Here, MetLife's response to the Social Security determination of Baker's disability casts further doubt on its decision to terminate Baker's benefits.
In sum, the Court concludes that the medical evidence in the Administrative Record establishes that Baker has chronic pain syndrome and coupled with the effects of his pain medications. Baker cannot perform the essential duties of his regular occupation as an attorney. Therefore, Baker is disabled under the terms of the Plan and is entitled to a judgment awarding continued long-term disability benefits.
The next issue is an awarded of prejudgment interest. The district court possesses the discretion to grant prejudgment interest on an ERISA award as a matter of equity. Ford v. Uniroyal Pension Plan, 154 F.3d 613, 616 (6th Cir. 1998). MetLife's relied upon flawed data in its first denial letter and MetLife's erroneous determination about the lack of objective medical evidence in its second letter is contrary to clearly established Sixth Circuit precedent. The Court concludes that equity requires an award of prejudgment interest to give Plaintiff the full value of his benefits under the Plan. A decision not to award prejudgment interest would benefit MetLife and encourage erroneous decisions for an economic benefit.
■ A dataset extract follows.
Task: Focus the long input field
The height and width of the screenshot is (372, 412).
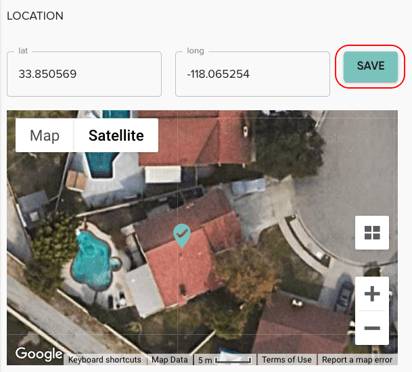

The rate of prejudgment interest will be determined under Tennessee law unless MetLife can demonstrate that this state law overcompensates Plaintiff. Ford, 154 F.3d at 619
As to whether to award attorney fees, in Shelby County Health Care Corp. v. Southern Council of Indus, Workers Health and Welfare Trust, 203 F.3d 926 (6th Cir. 2000), the Sixth Circuit listed the factors to be considered:
Under 29 U.S.C. § 1132(g)(1) a "court in its discretion may allow a reasonable attorney's fee and costs of action to either party." A district court must consider the following factors in deciding whether to award attorney fees, (1) the degree of the opposing party's culpability or bad faith; (2) the opposing party's ability to satisfy an award of attorney's fees; (3) the deterrent effect of an award on other persons under similar circumstances; (4) whether the party requesting fees sought to confer a common benefit on all participants and beneficiaries of an ERISA plan or resolve significant legal questions regarding ERISA; and (5) the relative merits of the parties' positions. Schwartz v. Gregori, F.3d 1116, 1119 (6th Cir. 1998) (quoting Secretary of Dep't of Labor v. King, 775 F.2d 666, 669 (6th Cir. 1985)), cert. denied, 526 U.S. 1112, 119 S.Ct. 1756, 143 L.Ed.2d 788 (1999).Id. at 936.
For the reasons stated on prejudgment interest, the Court finds that MetLife is culpable and it is unquestioned that MetLife can afford an award of attorney fees. Such an award also discourages any erroneous decisions contrary to Sixth Circuit precedent. The latter also benefits other Plan participants. Baker's position is well supported by relevant Sixth Circuit precedent.
For the reasons stated above, the Court concludes that Plaintiff's motion for judgment on the record (Docket Entry No. 19) should be granted; that Defendant's motion for judgment on the record (Docket Entry No. 21) should be denied; Plaintiff may file an application for attorney fees and costs in accordance with Local Rule 54.01.
An appropriate Order is filed herewith.